For half a second, it pierced. He had hoped, wanted, prayed he’d been wrong in his first assumptions…but he knew well she wasn’t the same person she’d been before he arrived. Knew because his own past always cast a shadow. If anyone knew the value of the Lord’s forgiveness, it was him. He locked his gaze with hers. “It doesn’t matter.”
She looked away, her cat eyes clouded. “I daresay you’ll look at it differently when you don’t have all these other worries.”
“No, I won’t. I’ve made my share of mistakes on that front too.”
She didn’t meet his gaze again. “It is different for a man. We both know it.”
“Not in the eyes of God, and not in the eyes of love.” He pressed his lips to hers—one more time, that was all—and then pulled away. “I promise you. All that matters to me is that you love me. Now go. Pack.”
“Mari!” Barbara’s voice filtered their way from a distance.
Slade pulled away and pulled her out of the alcove. “You’d better take Barbara with you.”
Her fingers went tight around his. “Promise me you won’t try to stop them all alone. Promise me.”
The hesitation lasted only a second. He couldn’t, could he? He would fail at it all if he tried. He needed friends, needed family. Needed a plan, and he needed one fast.
He felt a warmth against his chest, odd and yet…right. Right where the book of prayers rested. “I’ll go to your granddad.” If anyone knew who he could trust, it was surely Thaddeus Lane.
“Mari!”
She glanced toward the hall and Barbara’s nearing voice, her face filled with worry. “Go. I will follow as soon as I can get us packed.”
He stole one more kiss—the last one—and sped for the door.
Marietta stepped into the hall after Slade and jumped as the door closed behind him. It sounded too final. Too hopeless, that slam of wood on wood.
“Mari!” Barbara ran down the hall, her skirts billowing behind her and her cheeks flushed. “The babe is coming at last. I need your help.”
Marietta felt the blood leave her face, rush to her middle, and twist into nausea. Little experience as she had with it, she knew childbirth was a bloody business. But this was Cora—she must do what she could.
How, though? She had promised to leave within minutes. To take Barbara with her…impossible if Cora’s babe were coming now.
Oh Lord, why all at once? Please, show me what to do.
“Marietta Hughes.” Her mother-in-law stalked her way, fury snapping. “Dallying with a hired man? I thought you better bred than that.”
Her throat tightened. Mother Hughes must have glimpsed that last kiss.
But Marietta had only to appease her for a few minutes before making her escape. “It isn’t what you think.” It was so, so much more than any dalliance. “He was merely saying goodbye.”
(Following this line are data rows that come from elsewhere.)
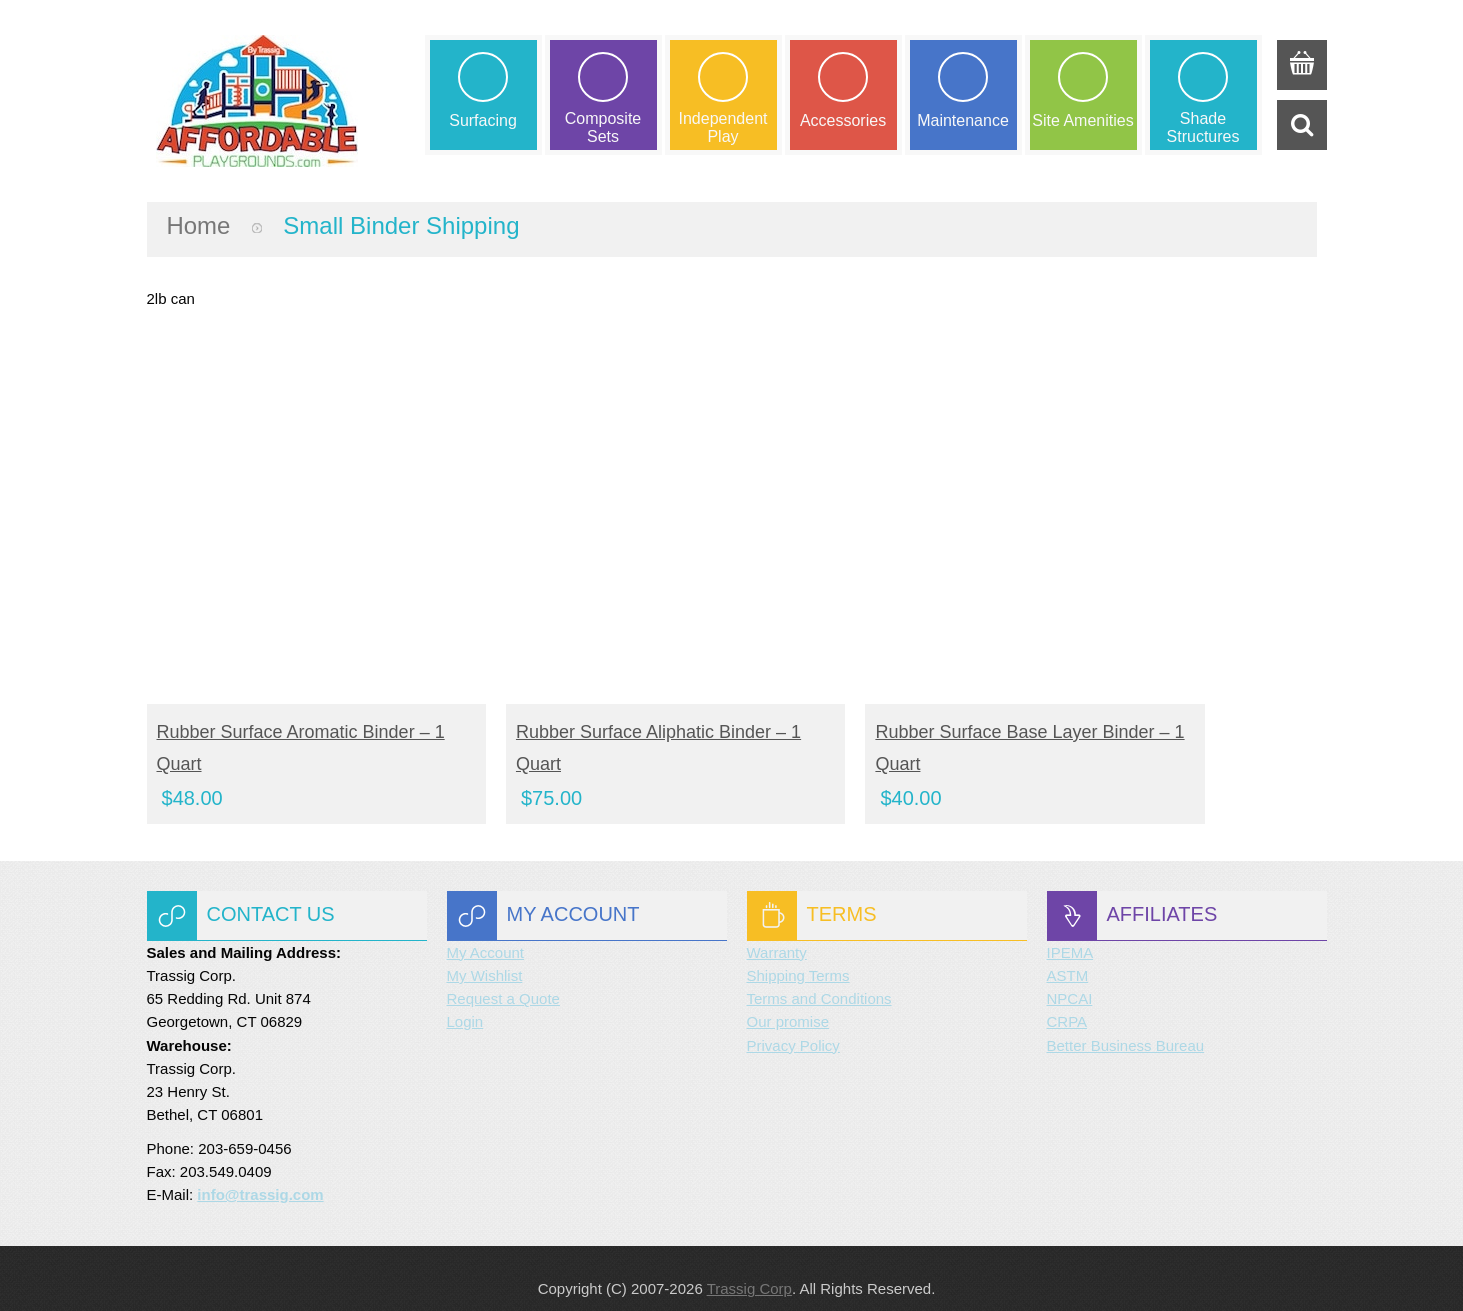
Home (199, 225)
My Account (486, 932)
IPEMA (1070, 932)
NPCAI (1070, 978)
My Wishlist (485, 955)
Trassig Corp (749, 1268)
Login (465, 1001)
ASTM (1068, 955)
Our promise (788, 1001)
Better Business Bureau (1126, 1025)
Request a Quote (503, 978)
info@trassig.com (260, 1174)
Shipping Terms (798, 955)
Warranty (777, 932)
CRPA (1067, 1001)
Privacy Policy (793, 1025)
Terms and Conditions (819, 978)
“Where could he possibly be going that he—” Mother Hughes cut herself off, the accusation fading. She knew. She had to know. Why else would her expression veer toward indulgent? Smoothing down her skirt, she cleared her throat. “I will overlook it this time. But if I see any more such behavior, you can be sure I will report it to my son.”
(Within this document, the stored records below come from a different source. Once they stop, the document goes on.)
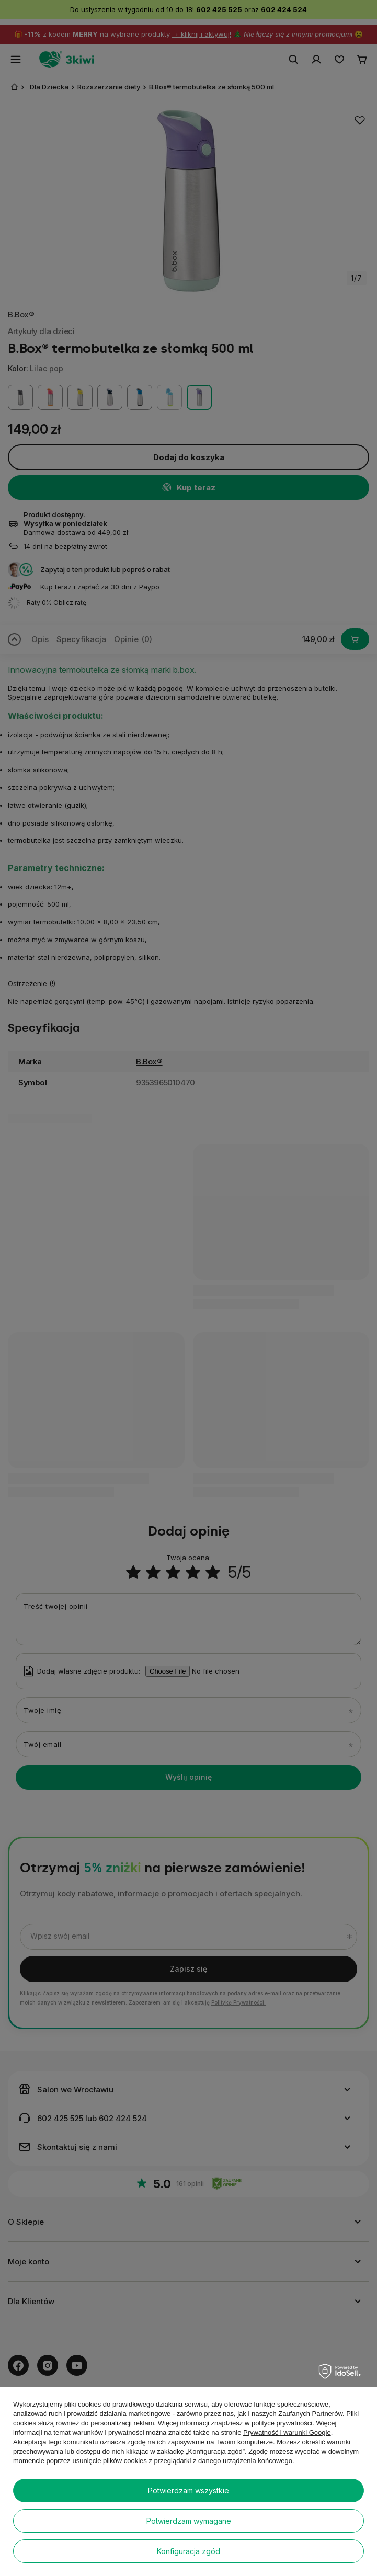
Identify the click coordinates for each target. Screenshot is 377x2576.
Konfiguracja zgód (188, 2551)
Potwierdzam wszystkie (188, 2490)
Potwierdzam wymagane (188, 2520)
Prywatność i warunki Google (287, 2432)
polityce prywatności (282, 2423)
“Do what you must.” Marietta raised her chin and stormed past her toward Barbara. “Is your satchel in your room?”
Glancing once toward Mother Hughes, Barbara nodded and hurried beside her toward the stairs. “I know you will not want to be present during the birth itself, but if you could lend a hand with Elsie until Walker returns with his mother…”
She dared no response while they climbed the staircase. Only once they were in the sanctuary of Barbara’s suite of rooms, the door latched behind her, did she even take a deep breath.
Her friend turned to regard her with somber eyes. “Is something wrong? Slade has so rarely left us lately, and I would not have thought him careless enough to kiss you before an open door.”
That deep breath shook on its way out. “Can Cora be moved?”
Barbara went still. “I wouldn’t recommend it, but I suppose if it were enough of an emergency—”
“We need to leave here before Dev comes. Now. We haven’t any time to lose.”
Most people would have asked questions. Barbara just measured her quietly for a moment before the familiar shine of peace settled in her eyes. She nodded. “It will take me a few minutes to gather all we’ll need.”
God had been smiling on her the day He compelled her to this woman’s door. “Thank you. I will meet you at the carriage house.”
Footsteps sounded, loud and heavy and fast—a man’s, and he was in a hurry. Please Lord, let it be Walker, home and coming to hurry Barbara along.
But she knew the sound of Walker’s utilitarian work boots, and these struck her as far more like the softer-soled congress boots a gentleman would wear. Slade, perhaps, returned for some reason?